**Passage to read:**
--

After looking around at all the gadgets and gizmos that I could buy to get up my mast. I noticed that virtually ALL professional riggers that climb masts on a daily basis use a block & tackle setup with rock climbing gear. So that's what I decided to go with.

I'm putting together my rig now, but it's hard to actually ask real rock climbers about equipment selections, because the one's I've talked to don't seem to understand what you do and don't need for climbing a 40'-60' aluminum pole while moving around standing and running rigging without getting hung up.

Here's what I've got on order so far:
  1. 75mm Harken Carbo Ratchet Block w/ Becket for the top pulley
  2. 75mm Harken Carbo Single Block for the pulley that will be attached to my harness (I want a 3:1 lift setup)
  3. Black Diamond Big Gun Harness

So I need some advice on what else I need from any of you that use climbing gear to get up your mast solo.

--

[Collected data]
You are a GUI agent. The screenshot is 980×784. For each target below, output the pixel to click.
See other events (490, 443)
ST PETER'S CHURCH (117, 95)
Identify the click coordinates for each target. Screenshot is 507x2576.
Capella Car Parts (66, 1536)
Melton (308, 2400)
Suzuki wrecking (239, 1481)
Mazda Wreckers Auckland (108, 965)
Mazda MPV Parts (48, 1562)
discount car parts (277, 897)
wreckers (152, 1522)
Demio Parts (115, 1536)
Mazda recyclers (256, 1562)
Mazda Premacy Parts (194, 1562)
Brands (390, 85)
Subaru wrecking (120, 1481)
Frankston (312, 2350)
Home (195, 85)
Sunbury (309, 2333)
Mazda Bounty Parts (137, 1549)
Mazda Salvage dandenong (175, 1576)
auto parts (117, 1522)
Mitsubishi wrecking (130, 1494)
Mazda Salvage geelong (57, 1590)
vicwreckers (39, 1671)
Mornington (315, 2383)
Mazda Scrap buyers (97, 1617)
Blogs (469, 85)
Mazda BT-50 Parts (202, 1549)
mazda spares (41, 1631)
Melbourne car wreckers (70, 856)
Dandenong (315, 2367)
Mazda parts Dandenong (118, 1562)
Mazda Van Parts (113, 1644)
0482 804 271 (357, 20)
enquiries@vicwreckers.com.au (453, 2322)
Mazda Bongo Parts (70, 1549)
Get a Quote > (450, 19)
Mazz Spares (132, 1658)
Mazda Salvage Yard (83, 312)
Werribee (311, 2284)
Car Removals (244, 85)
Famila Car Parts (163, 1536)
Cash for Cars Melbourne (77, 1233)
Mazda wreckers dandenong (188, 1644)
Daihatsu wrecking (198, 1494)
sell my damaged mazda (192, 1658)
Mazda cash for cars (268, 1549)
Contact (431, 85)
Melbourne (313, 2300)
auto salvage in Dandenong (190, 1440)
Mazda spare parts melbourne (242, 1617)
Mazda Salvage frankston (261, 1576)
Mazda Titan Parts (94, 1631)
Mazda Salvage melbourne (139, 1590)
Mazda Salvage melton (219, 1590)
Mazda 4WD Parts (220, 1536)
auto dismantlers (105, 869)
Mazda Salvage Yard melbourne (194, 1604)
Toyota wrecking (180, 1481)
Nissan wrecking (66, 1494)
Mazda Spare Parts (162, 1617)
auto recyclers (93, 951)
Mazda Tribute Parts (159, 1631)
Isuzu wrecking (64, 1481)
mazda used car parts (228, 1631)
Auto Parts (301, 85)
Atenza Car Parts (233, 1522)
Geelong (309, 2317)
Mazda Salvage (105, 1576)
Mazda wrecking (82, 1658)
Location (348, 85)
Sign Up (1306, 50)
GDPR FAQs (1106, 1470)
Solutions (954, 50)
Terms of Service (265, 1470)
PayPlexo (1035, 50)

--

**Requests:**
a: According to the text about mast-climbing gear, why did the writer settle on a block and tackle setup with rock climbing gear?
b: Update the collected data entries starting with the first line containing "vicwreckers (39, 1671)" and going on through the last entry, replacing "wrecking" with "dismantling" and leaving everything else unchanged. Return only those lines.

**Response list:**
a: The writer saw that virtually all professional riggers who climb masts every day use a block and tackle setup with rock climbing gear. That led the writer to choose the same approach over the other gadgets available for getting up a mast.

b:
vicwreckers (39, 1671)
Mornington (315, 2383)
Mazda Scrap buyers (97, 1617)
Blogs (469, 85)
Mazda BT-50 Parts (202, 1549)
mazda spares (41, 1631)
Melbourne car wreckers (70, 856)
Dandenong (315, 2367)
Mazda parts Dandenong (118, 1562)
Mazda Van Parts (113, 1644)
0482 804 271 (357, 20)
enquiries@vicwreckers.com.au (453, 2322)
Mazda Bongo Parts (70, 1549)
Get a Quote > (450, 19)
Mazz Spares (132, 1658)
Mazda Salvage Yard (83, 312)
Werribee (311, 2284)
Car Removals (244, 85)
Famila Car Parts (163, 1536)
Cash for Cars Melbourne (77, 1233)
Mazda wreckers dandenong (188, 1644)
Daihatsu dismantling (198, 1494)
sell my damaged mazda (192, 1658)
Mazda cash for cars (268, 1549)
Contact (431, 85)
Melbourne (313, 2300)
auto salvage in Dandenong (190, 1440)
Mazda spare parts melbourne (242, 1617)
Mazda Salvage frankston (261, 1576)
Mazda Titan Parts (94, 1631)
Mazda Salvage melbourne (139, 1590)
Mazda Salvage melton (219, 1590)
Mazda 4WD Parts (220, 1536)
auto dismantlers (105, 869)
Mazda Salvage Yard melbourne (194, 1604)
Toyota dismantling (180, 1481)
Nissan dismantling (66, 1494)
Mazda Spare Parts (162, 1617)
auto recyclers (93, 951)
Mazda Tribute Parts (159, 1631)
Isuzu dismantling (64, 1481)
mazda used car parts (228, 1631)
Auto Parts (301, 85)
Atenza Car Parts (233, 1522)
Geelong (309, 2317)
Mazda Salvage (105, 1576)
Mazda dismantling (82, 1658)
Location (348, 85)
Sign Up (1306, 50)
GDPR FAQs (1106, 1470)
Solutions (954, 50)
Terms of Service (265, 1470)
PayPlexo (1035, 50)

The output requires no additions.